Kleine Lösung für Basalt-Abbau in Oberbettingen

Der RPBL-Basalttagebau in Oberbettingen wird im Rahmen des bestehenden Pachtvertrages mit der Gemeinde erweitert. Damit wird eine so genannte „kleine Lösung“ realisiert, die keinen erneuten Beschluss der kommunalen Vertretung erfordert, da dies bereits im bestehenden Pachtvertrag geregelt ist. Die Rheinischen Provinzial Basalt und Lavawerke mit Hauptsitz in Sinzig werden daher einen entsprechenden Antrag für die „kleine“ Erweiterung beim Landesamt für Geologie und Bergbau in Mainz stellen.
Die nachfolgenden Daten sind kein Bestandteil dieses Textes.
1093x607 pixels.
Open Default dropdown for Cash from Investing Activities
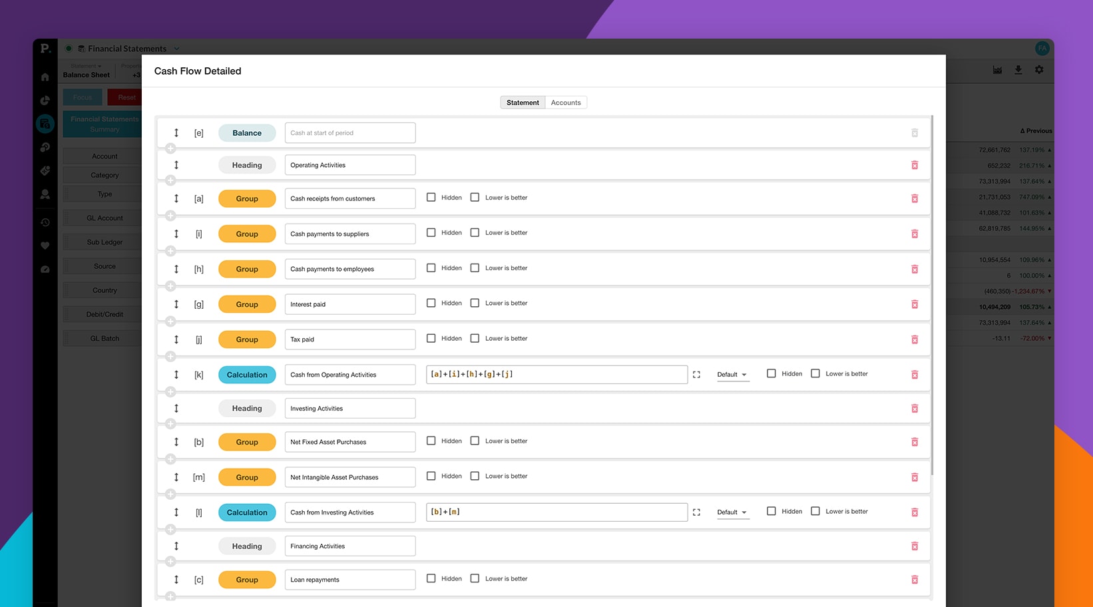tap(732, 512)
Aus Vorgesprächen ergibt sich, dass mit einem positiven Bescheid zu rechnen ist.
 
Konkret bedeutet dies, dass RPBL auf einen Teil der Flächen, die für den Abbau vorgesehen waren und im bestehenden Pachtvertrag enthalten sind, verzichtet. „Wir werden den weiteren Abbau so reduzieren, dass unsere Nachbarn in Oberbettingen weder durch besondere Sprengerschütterungen, noch durch eine zu große Nähe zum Steinbruch, Belästigungen erfahren“, betont RPBL-Geschäftsführer Thomas Blau.
 
Mit der nun gefundenen Lösung wird der Tagebau in keinem Fall – wie immer von einer Bürgerinitiative verbreitet – bis auf 130 Meter an das benachbarte Neubaugebiet heranreichen. Auch der Aussichtspunkt Rüdersbusch bleibt erhalten. Mit der „kleinen“ Erweiterung werden Basaltvorkommen erschlossen, die ausreichen, um den Betrieb in Oberbettingen noch bis zu zwei weiteren Jahren fortführen zu können. Damit hofft das Unternehmen ausreichend Zeit gewinnen zu können, um eine Verlegung der modernen Brech- und Klassieranlagen zukunftssicher zu planen. RPBL hat seit Eröffnung des Tagebaus rund 15 Millionen Euro investiert, um in Oberbettingen eine der modernsten und umweltfreundlichsten Verarbeitungsanlagen in der Eifel zu installieren. Gleichzeitig entstanden 12 Arbeitsplätze, die nun für die weiteren Jahre der Produktion in Oberbettingen gesichert sind.